Counting Down to Apollo

One American's account of watching humanity reach the Moon

What I’ve Learned from the Scientists

The preliminary examination of the Apollo 11 and 12 samples is done. I’ve been reading the published results. Here’s what we’ve learned from the rocks.

The preliminary examination of the Apollo 11 and 12 samples is complete and the initial scientific papers are out. I’ve been reading them — or reading the summaries, since the papers themselves require a geology background I don’t have.

Here’s what we know from the first two landings.

Age: The Apollo 11 basalts from the Sea of Tranquility are 3.7 billion years old — confirmed by argon-argon dating. The basalts crystallized from lava that flowed 3.7 billion years ago, before complex life existed on Earth (Earth’s oldest confirmed life is about 3.5 billion years old). The Apollo 12 samples from the Ocean of Storms are 3.2 billion years old — younger, suggesting different lava flow events at different times.

Composition: The Apollo 11 basalts are high in titanium — much more than typical Earth basalts. The Apollo 12 basalts are lower in titanium. This variation tells us the lunar mantle has compositional differences from region to region, which is useful for understanding how the Moon formed and differentiated.

Regolith: The surface soil is a complex mixture of crystalline rock fragments, glass (from meteorite impact melting), and agglutinates — small particles bonded together by glass. The glass spherules are omnipresent, forming from the spray of melt created by micrometeorite impacts.

Water: None detected in any sample. The Moon is drier than the driest place on Earth by many orders of magnitude.

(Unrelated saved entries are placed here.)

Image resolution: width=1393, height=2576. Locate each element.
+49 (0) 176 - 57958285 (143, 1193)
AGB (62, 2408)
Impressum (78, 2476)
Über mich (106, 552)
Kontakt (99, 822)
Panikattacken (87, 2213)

This is consistent with the giant impact formation hypothesis — if the Moon formed from high-temperature debris thrown off by a collision, any water would have boiled away.

Shock metamorphism: The samples show extensive evidence of shock from meteorite impacts — mineral grains with planar deformation features, glass veins from shock melting, fractured crystals. The bombardment record is written in the structure of every grain.

Forty-seven pounds from Apollo 11. Seventy-five from Apollo 12. This is a tiny fraction of what we eventually need, but it’s changed the geological picture of the inner solar system in fundamental ways.

We’ve been to the Moon twice and we know more about how it formed than we knew before either visit. That seems like the right exchange.